When a horrific outrage like Sandy Hook occurs, most of us feel helpless. What can any of us possibly do to face down the evil in the world? Some of humanity’s ills, like racism, world hunger, trafficking, and random violence, seem so monumental and complicated that we throw up our hands and retreat to our email and another cup of coffee.
There is one thing all us can do, however, that will make a difference: We can stop killing people ourselves.
Say what?
Here’s a famous quote: “’You’re familiar with the command to the ancients, “Do not murder.” I’m telling you that anyone who is so much as angry with a brother or sister is guilty of murder. Carelessly call a brother “idiot!” and you just might find yourself hauled into court. Thoughtlessly yell “stupid!” at a sister and you are on the brink of hell fire. The simple moral fact is that words kill.’”
Martin Luther King or Mother Teresa didn’t say that. Jesus said that. (Matthew 5:21-22, The Message)
Oh. No! I see a killer in my mirror. I’ve been angry like that many times. And I would have welcomed the chance to shoot any one of these mass murderers…
Among many of Jesus’ tasks on earth was to present a seminar on the kingdom of God, which consists in large part of small, seemingly random attitudes, actions, events. The primary setting of the kingdom is the human heart, where decisions are made about what to do or not to do. In other words, it’s the “small,” often unseen things that have major consequences in the “real world.”

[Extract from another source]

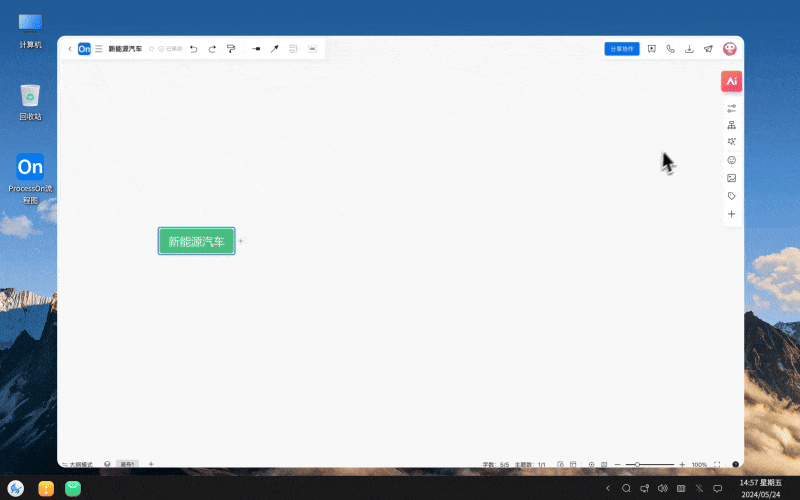The height and width of the screenshot is (500, 800).
Task: Open the structure layout icon in right sidebar
Action: 731,125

At last your faithful “bleater” arrives at today’s point: All of us have a choice about how we will treat the people we live, work, and interact with. In my heart and yours are those competing dispositions to be either the Cain who murders or the Cain who brings life.
Our world is full of people hungry for love, desperate for even a crumb of attention and encouragement. When you don’t feel loved or noticed, you hurt. And hurt leads to anger. And fear. The devil’s playpen is a mind and heart polluted with such anguish.

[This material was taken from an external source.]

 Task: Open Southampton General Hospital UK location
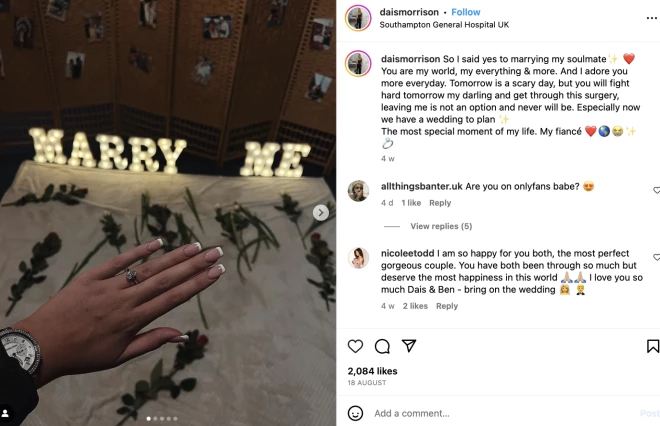pos(444,25)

When we see the empty eyes, the sagging cheeks, the drooping shoulders—in those we know and in strangers—there’s a choice given us: we can choose to murder with our indifference or give life with the smallest smile or briefest recognition. These are the tiny, mighty seeds of love and peace that advance God’s good plans on earth.
All the murders won’t be stopped by such kind, kingdom deeds. But they are something we can do.